MOOCs never amounted to much

Gartner’s hype curvePhoto courtesy of Ged Carroll

Gartner’s hype curve

Photo courtesy of Ged Carroll

by John Watson

If you’re not familiar with the Gartner hype cycle, you should be, because it provides a useful framework for thinking about the excitement/puff/hysteria that seems to accompany so much technology in education. The cycle diagram shows expectations rapidly rising after a new innovation is introduced, followed by an equally fast fall into the “trough of disillusionment.”

MOOCs (massively open online courses) followed this path. The New York Times deemed 2012 “The Year of the MOOC, ” suggesting that online courses with minimal instructor involvement would be the disruptive innovation that would change post-secondary education. In 2013, Scholastic asked if MOOCs would change K-12 education; its first answer was “absolutely.”

But MOOCs never lived up to their promise. In some ways they followed the Gartner path to recover somewhat to the “plateau of productivity,” but the reality never came close to matching the hype.

An article in Science (paywall), summarizes why:

“The vast majority of MOOC learners never return after their first year, the growth in MOOC participation has been concentrated almost entirely in the world's most affluent countries, and the bane of MOOCs—low completion rates—has not improved over 6 years.”

Phil Hill at e-Literate adds his insights as well in a recent blog post looking at the Science article findings.

For most DLC members and visitors, extensive details are probably not that important. Two lessons stand out, however:

1)    New innovations and technologies are often hyped far before they are proven; anyone considering new technologies should be aware of this history.

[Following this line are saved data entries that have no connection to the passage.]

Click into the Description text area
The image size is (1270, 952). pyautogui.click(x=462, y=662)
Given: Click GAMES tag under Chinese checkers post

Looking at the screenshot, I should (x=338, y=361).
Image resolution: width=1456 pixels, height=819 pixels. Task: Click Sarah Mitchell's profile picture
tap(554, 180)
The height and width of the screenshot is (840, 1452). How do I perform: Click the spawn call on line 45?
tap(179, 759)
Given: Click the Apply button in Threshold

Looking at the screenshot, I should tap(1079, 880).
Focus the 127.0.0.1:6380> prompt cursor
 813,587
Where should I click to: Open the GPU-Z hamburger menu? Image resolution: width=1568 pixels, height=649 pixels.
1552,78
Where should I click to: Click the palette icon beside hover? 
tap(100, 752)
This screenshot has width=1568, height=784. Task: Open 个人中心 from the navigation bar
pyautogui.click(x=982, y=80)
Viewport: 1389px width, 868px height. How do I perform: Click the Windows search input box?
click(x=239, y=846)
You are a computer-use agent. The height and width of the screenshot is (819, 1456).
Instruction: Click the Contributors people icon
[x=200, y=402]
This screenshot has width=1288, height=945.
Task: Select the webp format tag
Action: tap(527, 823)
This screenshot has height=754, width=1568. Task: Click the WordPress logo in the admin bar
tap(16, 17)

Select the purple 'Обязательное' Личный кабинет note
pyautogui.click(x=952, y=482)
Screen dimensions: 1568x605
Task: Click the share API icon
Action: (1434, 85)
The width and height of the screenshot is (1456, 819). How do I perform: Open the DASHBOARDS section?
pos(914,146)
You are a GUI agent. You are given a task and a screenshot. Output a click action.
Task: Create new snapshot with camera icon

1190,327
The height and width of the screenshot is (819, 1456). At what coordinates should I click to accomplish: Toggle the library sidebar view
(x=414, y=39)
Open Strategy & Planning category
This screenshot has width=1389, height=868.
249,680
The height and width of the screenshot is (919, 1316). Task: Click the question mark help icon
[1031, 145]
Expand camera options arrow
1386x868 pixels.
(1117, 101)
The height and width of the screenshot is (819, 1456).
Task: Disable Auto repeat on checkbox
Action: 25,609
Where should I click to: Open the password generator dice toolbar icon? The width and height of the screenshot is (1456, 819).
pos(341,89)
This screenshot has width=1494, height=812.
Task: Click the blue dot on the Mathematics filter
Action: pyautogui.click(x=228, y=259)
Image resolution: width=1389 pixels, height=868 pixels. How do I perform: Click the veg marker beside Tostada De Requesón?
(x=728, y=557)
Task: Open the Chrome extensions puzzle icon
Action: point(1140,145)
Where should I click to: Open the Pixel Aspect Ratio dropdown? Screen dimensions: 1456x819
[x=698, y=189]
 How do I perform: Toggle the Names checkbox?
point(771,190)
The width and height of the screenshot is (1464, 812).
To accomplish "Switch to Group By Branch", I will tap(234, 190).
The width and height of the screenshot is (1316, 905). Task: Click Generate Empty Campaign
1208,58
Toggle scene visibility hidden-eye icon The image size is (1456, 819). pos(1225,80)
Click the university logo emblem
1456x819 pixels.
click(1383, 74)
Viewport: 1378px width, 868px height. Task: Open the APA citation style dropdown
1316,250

2)    To their credit, many in-the-field educators recognized MOOCs limitations from the start. The Scholastic article quotes Jennifer Whiting, then of Florida Virtual School, pointing out that K-12 students need the interaction with a teacher that are lacking in MOOCs, among other concerns. But like much early hype, the article led with the promise in the third sentence and buried the concerns in the 11th paragraph.